Le CHSLD de Sherbrooke, en Estrie, où s’est produit une altercation mortelle entre deux résidents s’est défendu de n’avoir contacté les policiers que douze heures après l’incident, mercredi, lors d’un point de presse.

La bagarre entre les deux résidents, âgés de 72 et 74 ans, est survenue lundi soir dans une unité spécialisée du pavillon Argyll. Celui de 74 ans serait mort au cours de la querelle et son décès a été constaté sur les lieux.

«Notre réflexe est davantage axé sur le ''prendre soin'' que sur la judiciarisation d’un processus», a déclaré Sylvie Moreau, directrice du Soutien des personnes en perte d’autonomie au CSSS Institut universitaire de gériatrie de Sherbrooke.

«J’ai un problème avec ça. On n’a pas le droit de jouer à la police, où que l’on se trouve. Quand il y a quelqu’un qui subit une attaque aussi violente, on doit appeler la police», a quant à lui soutenu Paul Brunet, président du Conseil pour la protection des malades.

«Nous sommes un milieu clinique qui prend soin d’une clientèle vulnérable, et que lorsque se produit un incident qui affecte nos résidents, il est de notre devoir de se préoccuper de prendre soin, dans un premier temps, des résidents, et des proches de ces personnes-là», a poursuivi Mme Moreau.

«Immédiatement après les événements, la famille de la victime a été informée et la famille de l’autre personne a été avisée un peu plus tard», a ajouté la directrice du Soutien des personnes en perte d’autonomie.

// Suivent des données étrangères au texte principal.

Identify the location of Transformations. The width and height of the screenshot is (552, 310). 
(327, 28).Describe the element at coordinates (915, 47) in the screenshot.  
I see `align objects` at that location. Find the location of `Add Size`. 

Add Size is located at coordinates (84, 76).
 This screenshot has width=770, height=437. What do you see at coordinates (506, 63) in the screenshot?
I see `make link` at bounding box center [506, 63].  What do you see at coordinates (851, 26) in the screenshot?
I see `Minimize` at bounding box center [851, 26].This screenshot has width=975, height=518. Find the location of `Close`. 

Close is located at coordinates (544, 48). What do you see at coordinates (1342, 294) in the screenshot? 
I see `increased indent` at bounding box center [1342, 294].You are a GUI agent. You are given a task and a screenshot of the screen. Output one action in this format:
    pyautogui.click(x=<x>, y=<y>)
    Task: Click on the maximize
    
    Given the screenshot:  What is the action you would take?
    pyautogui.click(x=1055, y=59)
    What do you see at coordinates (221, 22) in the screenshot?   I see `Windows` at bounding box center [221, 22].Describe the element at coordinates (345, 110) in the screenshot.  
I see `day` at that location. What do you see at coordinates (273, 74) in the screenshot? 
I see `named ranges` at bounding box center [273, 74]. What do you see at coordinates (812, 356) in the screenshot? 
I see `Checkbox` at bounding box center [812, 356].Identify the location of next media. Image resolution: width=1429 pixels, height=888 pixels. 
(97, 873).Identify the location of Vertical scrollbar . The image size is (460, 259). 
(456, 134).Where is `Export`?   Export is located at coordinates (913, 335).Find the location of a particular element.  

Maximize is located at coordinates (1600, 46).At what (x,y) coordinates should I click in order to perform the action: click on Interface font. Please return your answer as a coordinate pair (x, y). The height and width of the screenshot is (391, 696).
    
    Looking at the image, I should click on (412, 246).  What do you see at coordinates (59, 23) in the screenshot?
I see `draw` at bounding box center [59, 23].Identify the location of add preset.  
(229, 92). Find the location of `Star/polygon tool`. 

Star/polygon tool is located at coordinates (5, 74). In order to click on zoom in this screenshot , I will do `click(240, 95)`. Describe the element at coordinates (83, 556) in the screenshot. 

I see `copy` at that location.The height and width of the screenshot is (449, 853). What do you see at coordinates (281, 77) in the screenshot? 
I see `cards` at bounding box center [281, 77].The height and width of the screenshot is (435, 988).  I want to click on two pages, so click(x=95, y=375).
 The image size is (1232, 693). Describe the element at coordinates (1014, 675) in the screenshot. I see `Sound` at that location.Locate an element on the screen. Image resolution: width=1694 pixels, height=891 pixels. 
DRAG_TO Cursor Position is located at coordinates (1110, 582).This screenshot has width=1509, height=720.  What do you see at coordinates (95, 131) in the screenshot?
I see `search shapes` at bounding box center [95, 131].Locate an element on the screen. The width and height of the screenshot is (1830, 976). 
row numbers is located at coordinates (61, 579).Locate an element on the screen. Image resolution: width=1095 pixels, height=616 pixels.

Le président du Conseil pour la protection des malades s’explique mal cet incident. «De toute évidence, on a manqué de supervision si on connaissait déjà l’agressivité de cette personne-là», a dit Paul Brunet, en entrevue avec TVA Nouvelles.

«La chose la plus sûre à faire, appeler la police, ne semble pas avoir été faite», a conclu le président du Conseil pour la protection des malades.

L'avocat spécialisé en droit de la santé, Me Jean-Pierre Ménard soutient que le manque de personnel dans les CHSLD menace trop souvent la sécurité des patients.

Les agressions dans les CHSLD se multiplient. Dans son dernier rapport, le Protecteur du citoyen écrit: «Il est déplorable de constater que certains établissements considèrent ces altercations comme inévitables et les banalisent».

«Depuis 2 ou 3 ans, on a tellement réduit le personnel dans les CHSLD qu'on impose des situations qui n'ont pas d'allure au personnel. Selon toute évidence, on a manqué de surveillance au moment de l'agression», a mentionné Me Paul G. Brunet, président du Conseil de protection des malades.

Une enquête a été ouverte pour établir la cause et les circonstances de la mort du septuagénaire.